Task goal |
Extend the passage about Islay whiskies and its reader comments, continuing from the point at which it ends.

Text for analysis |
******************************

It should also be noted that the strong peaty flavors of Islay whiskies can be an acquired taste, and a lot of novice whisky drinkers find them difficult to drink. As such it is advisable that you go for one of the whiskies that I have classified as nursery school or perhaps college before going toe to toe with one of the kilt-wearing gingers, less you wish to risk being put off.

About Whisky Critic

My name is Martin and I live in Scotland. I love fine things in life, such as gourmet food, travelling around the world and, last but not least, whisky (naturally, I’m partial to a tipple of whiskey or bourbon as well). I have tasted hundreds of whiskies during the recent years and I finally decided to share my experience.

2 Comments

  1. Armin

    July 27, 2010 at 10:02 am

    Hm, Bruichladdich is nursery school? Sure, many of their expressions are “low peat”, but what about the Port Charlotte series and more importantly the Octomore?

    I don’t know, reducing Islay to “peat” seems a bit simplistic to me and doesn’t really look at the variety some of the distilleries produce.

******************************

Stored data |
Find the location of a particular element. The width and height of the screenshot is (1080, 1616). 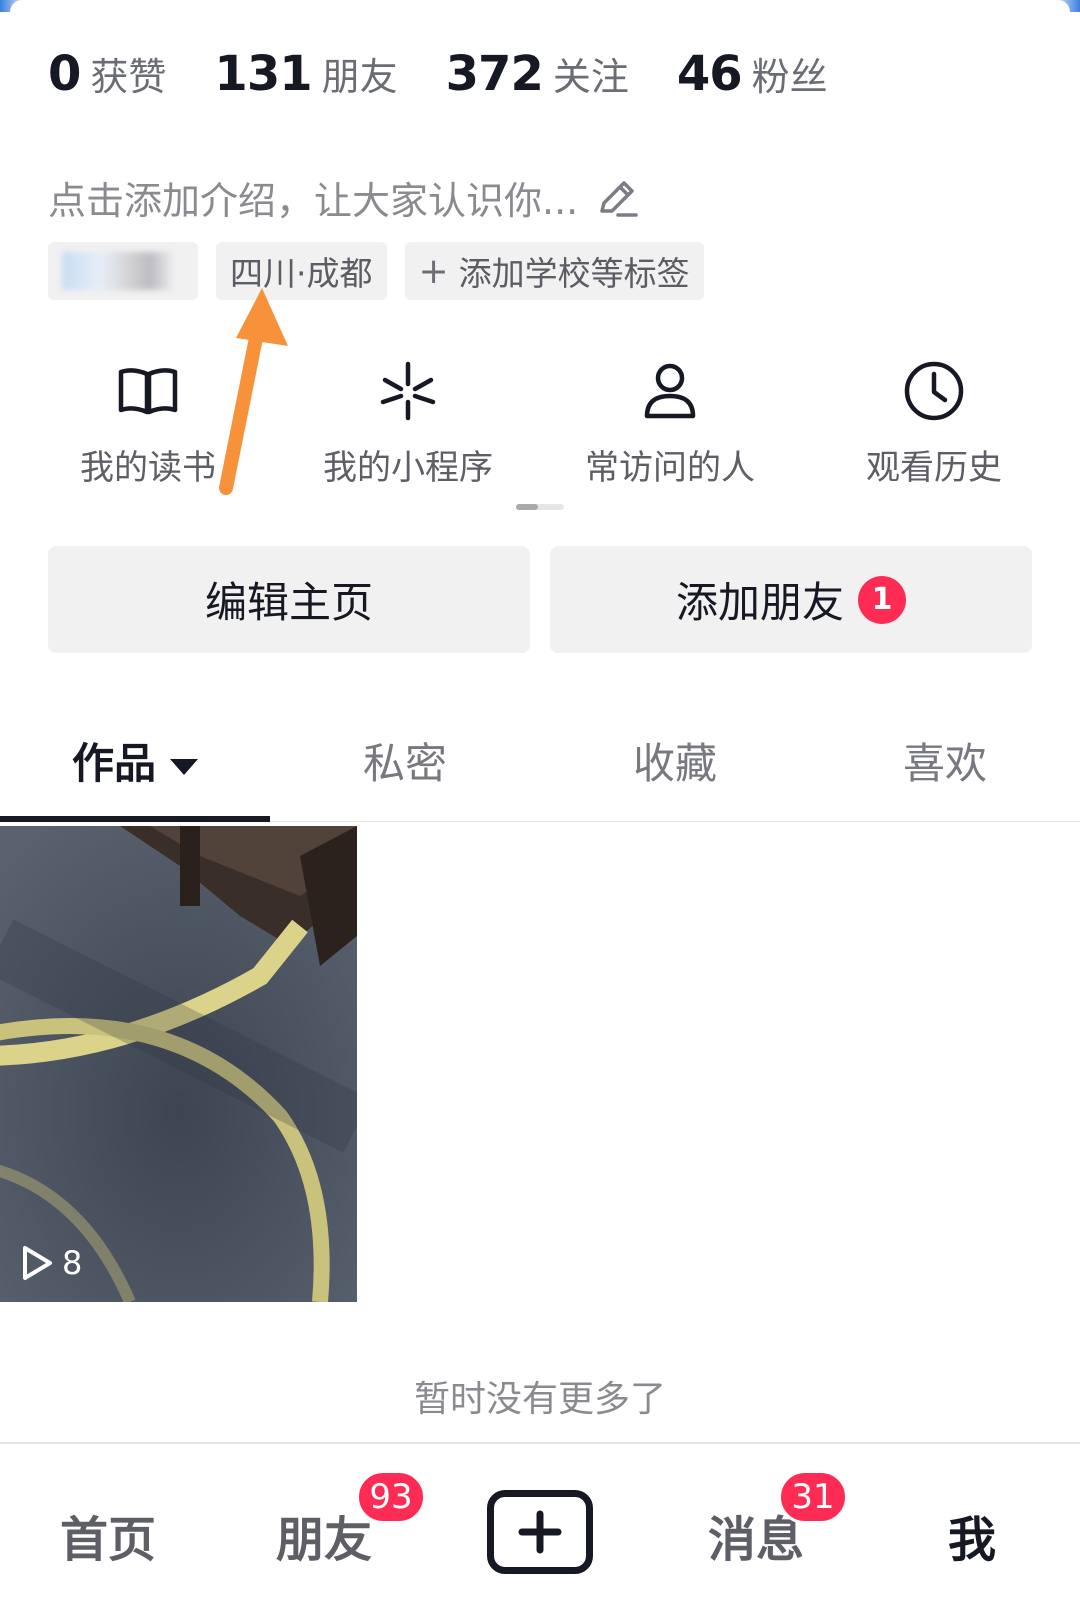

add-tag-button: + 添加学校等标签 is located at coordinates (554, 271).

******************************

Exercise result |
  2. martin

    July 27, 2010 at 2:14 pm

    Hehe, offended a local have I? I certainly didn’t mean to! The nursery school classification was meant as a bit of a joke – “Okay so ‘Nursery school’ may be a bit of an exaggeration […] they are far from toddlers!” – and of course there are exceptions. Trying to classify a distillery is often, as I suspect you may agree, an exercise in complete futility. Octomore is of course an exception, as there will be to nearly any attempt of classification. The groupings in the article aren’t by any means meant to be taken all too seriously, and are based largely on standard expressions and own experience. 🙂

    As for reducing Islay to peat – I don’t think it is fair to say that I did. I merely pointed out that it is a quality shared by the distilleries of the region, and one that novice drinkers may not initially enjoy.

    Hope that explains my reasoning a bit!